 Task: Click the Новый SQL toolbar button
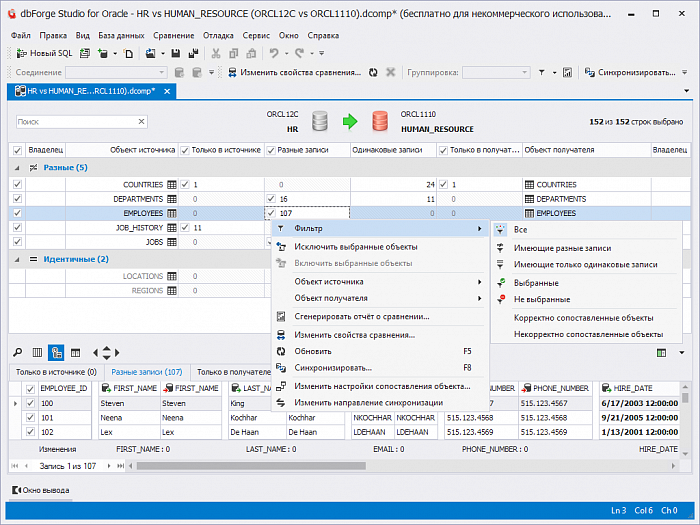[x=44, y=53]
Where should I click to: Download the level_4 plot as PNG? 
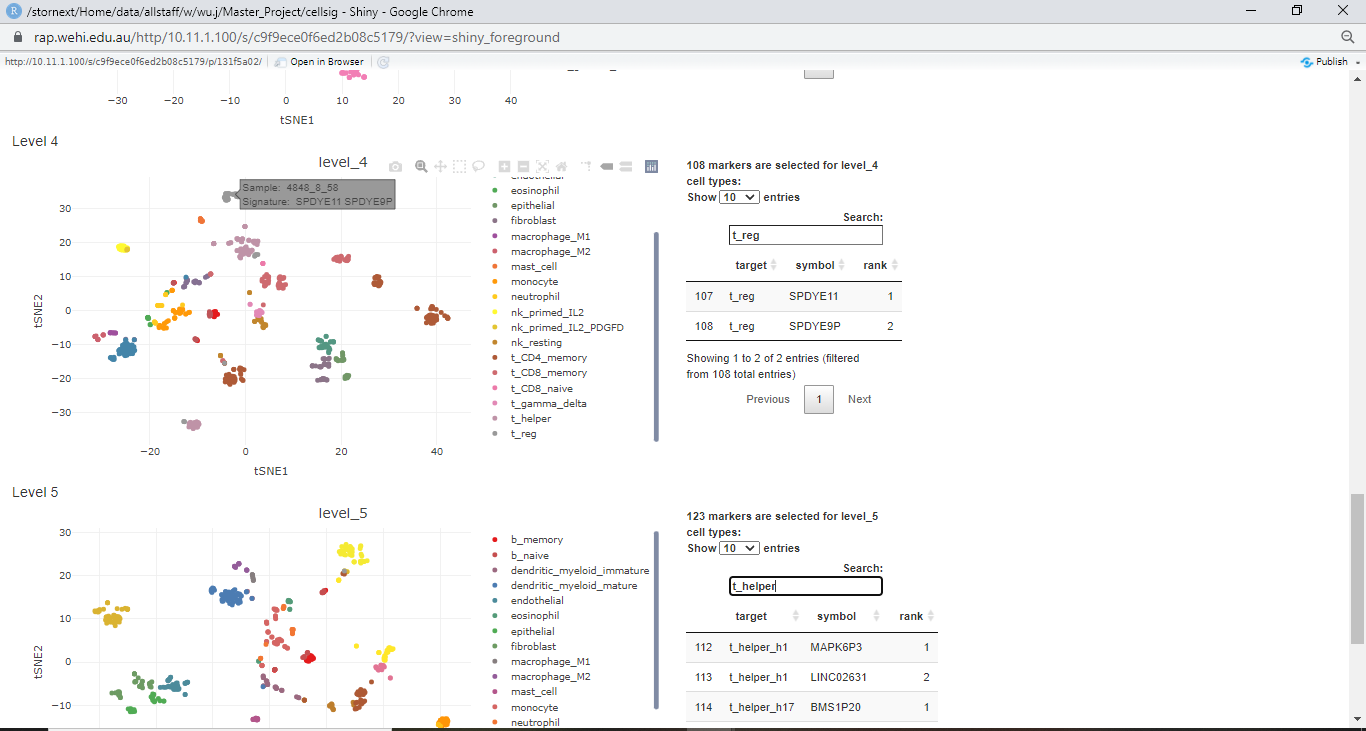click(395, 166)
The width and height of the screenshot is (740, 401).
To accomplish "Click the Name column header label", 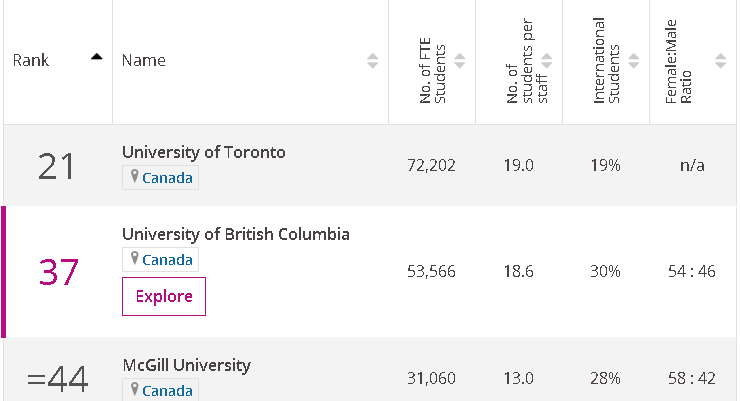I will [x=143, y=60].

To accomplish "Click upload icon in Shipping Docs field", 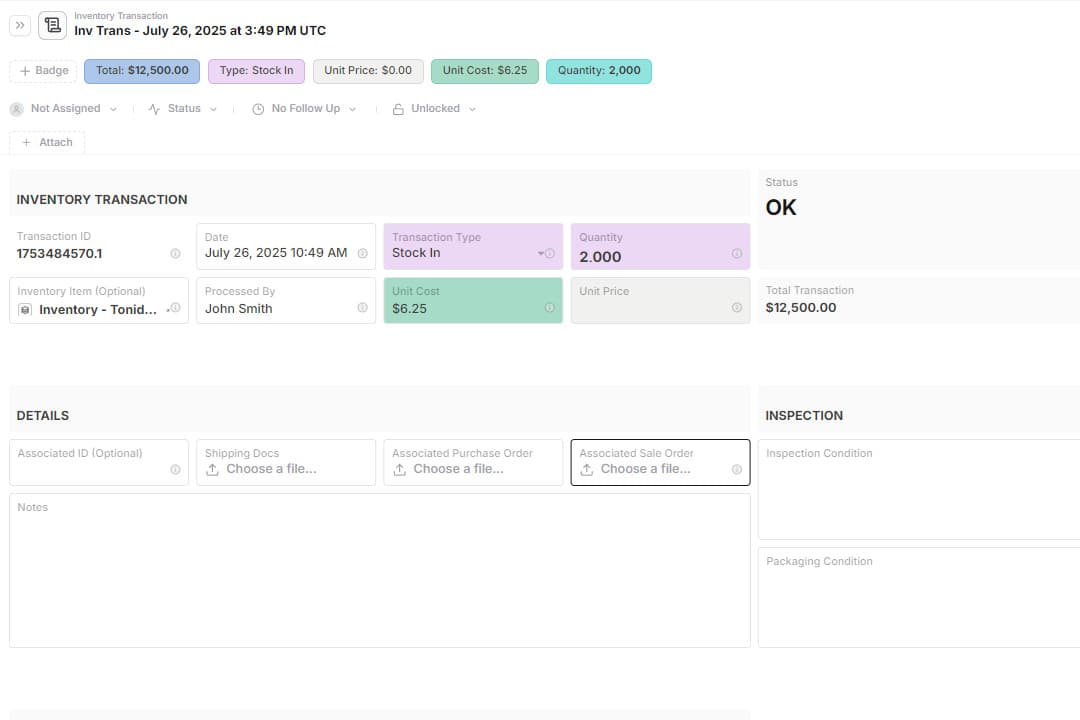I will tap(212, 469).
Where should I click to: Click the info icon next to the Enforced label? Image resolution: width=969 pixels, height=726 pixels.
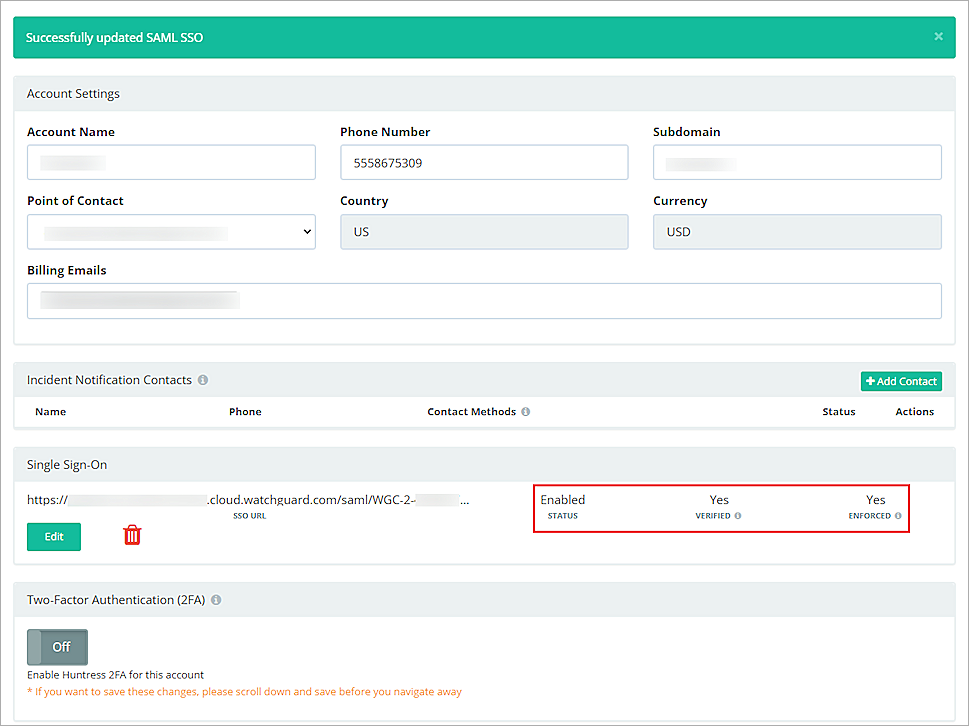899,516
-*-
Aim of the task
Reproduce exactly the lines from the one containing "Where should I click to: Click" through the last line of the records, both included, leaving out every picture.

Solution for this problem
Where should I click to: Click the info icon next to the Enforced label? Image resolution: width=969 pixels, height=726 pixels.
899,516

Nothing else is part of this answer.